Twitter. Is There a Crisis Preparedness Plan?

When the whole “twitterdom” is twittering about it, and hundreds of bloggers are writing about it, I simply cannot remain silent, and would like to chime in with my perspective on the situation. Between the phishing attacks over the weekend, and today’s hacking of FoxNews’ Twitter account, followed by a hack of Britney Spears’ account, and accounts of CNN’s Rick Sanchez, Facebook, The Huffington Post [more on TechCrunch], and… you’re for this? …BarackObama account (with its 161k+ followers) [more here], Twitter has found itself hit by a major crisis, or, what appears to be, a series of crises caused by an internal vulnerability.

The facts that (a) the communication in crisis has been so poorly handled that the word was spread mainly by the Twitter users and not by Twitter [read more at WebInkNow], (b) the tackling of the latest problems has not been as immediate as it should have been, and (c) there has been an obvious lack of transparency and leadership [see David Henderson’s blog] are telling me that one of the main Twitter’s vulnerabilities is that they do not have a proper Crisis Preparedness Plan (CPP) in place.
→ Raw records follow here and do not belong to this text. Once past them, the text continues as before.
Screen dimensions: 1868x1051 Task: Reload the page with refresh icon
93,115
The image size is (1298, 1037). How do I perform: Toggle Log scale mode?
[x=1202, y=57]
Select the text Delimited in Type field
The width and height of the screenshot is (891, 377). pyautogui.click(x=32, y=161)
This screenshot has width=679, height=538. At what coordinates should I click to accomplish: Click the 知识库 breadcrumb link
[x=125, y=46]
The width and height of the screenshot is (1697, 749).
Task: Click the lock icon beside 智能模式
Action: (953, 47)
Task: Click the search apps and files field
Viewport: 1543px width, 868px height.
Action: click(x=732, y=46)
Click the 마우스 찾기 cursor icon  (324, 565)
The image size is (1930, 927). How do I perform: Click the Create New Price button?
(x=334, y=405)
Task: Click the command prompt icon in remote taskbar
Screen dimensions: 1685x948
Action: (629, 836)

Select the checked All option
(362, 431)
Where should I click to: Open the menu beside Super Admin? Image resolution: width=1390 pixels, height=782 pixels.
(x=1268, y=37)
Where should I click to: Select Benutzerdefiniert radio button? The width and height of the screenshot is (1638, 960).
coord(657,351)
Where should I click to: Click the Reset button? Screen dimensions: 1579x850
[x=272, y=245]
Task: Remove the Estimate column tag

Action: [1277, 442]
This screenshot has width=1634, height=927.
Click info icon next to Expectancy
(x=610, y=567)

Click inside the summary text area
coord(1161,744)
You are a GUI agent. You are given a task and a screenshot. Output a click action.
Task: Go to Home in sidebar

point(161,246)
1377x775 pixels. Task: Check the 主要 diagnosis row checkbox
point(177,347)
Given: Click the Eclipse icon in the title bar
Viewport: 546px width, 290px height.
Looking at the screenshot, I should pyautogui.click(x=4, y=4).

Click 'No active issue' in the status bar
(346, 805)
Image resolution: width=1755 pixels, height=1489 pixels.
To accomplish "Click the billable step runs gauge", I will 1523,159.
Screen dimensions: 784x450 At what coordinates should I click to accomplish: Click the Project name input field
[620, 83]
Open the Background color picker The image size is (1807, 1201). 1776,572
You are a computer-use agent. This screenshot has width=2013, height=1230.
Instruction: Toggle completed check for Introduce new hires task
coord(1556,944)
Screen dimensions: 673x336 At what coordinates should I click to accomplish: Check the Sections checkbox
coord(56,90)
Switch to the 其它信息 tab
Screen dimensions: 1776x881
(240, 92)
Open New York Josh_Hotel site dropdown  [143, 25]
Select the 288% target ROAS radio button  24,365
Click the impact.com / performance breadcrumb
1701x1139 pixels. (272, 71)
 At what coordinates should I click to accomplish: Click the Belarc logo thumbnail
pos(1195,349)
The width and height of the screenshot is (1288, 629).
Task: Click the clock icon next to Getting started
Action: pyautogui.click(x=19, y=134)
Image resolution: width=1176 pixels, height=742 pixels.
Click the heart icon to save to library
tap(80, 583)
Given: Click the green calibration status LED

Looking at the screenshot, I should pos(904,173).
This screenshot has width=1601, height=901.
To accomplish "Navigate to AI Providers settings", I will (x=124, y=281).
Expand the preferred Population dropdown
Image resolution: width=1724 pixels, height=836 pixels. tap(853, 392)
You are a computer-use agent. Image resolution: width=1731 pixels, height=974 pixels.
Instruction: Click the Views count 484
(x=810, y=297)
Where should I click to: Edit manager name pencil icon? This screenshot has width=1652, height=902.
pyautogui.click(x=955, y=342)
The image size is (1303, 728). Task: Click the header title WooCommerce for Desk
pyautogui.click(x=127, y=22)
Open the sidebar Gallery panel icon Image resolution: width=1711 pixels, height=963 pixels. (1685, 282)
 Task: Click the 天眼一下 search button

A CPP is meant to serve the purpose of effective crisis (i) prevention, (ii) response, and (iii) recovery. The above-quoted flaws have made it apparent that the has been a lame handling of the prevention and response parts so far.

I like Twitter. I think their genius is in the simplicity of things, and it’s obviously yielding fruit. However, any operation’s external “simplicity” should always be thoroughly backed-up by a complex and reliable foundation. I wish them all the best in getting out of this.

If you are reading this, and could use a CPP yourself, pick up the “Designing Stress Resistant Organizations” volume by Lin and Carley when you get a chance. It is not an easy read, but a profound and extremely helpful one for building a thorough Crisis Preparedness Plan for your business.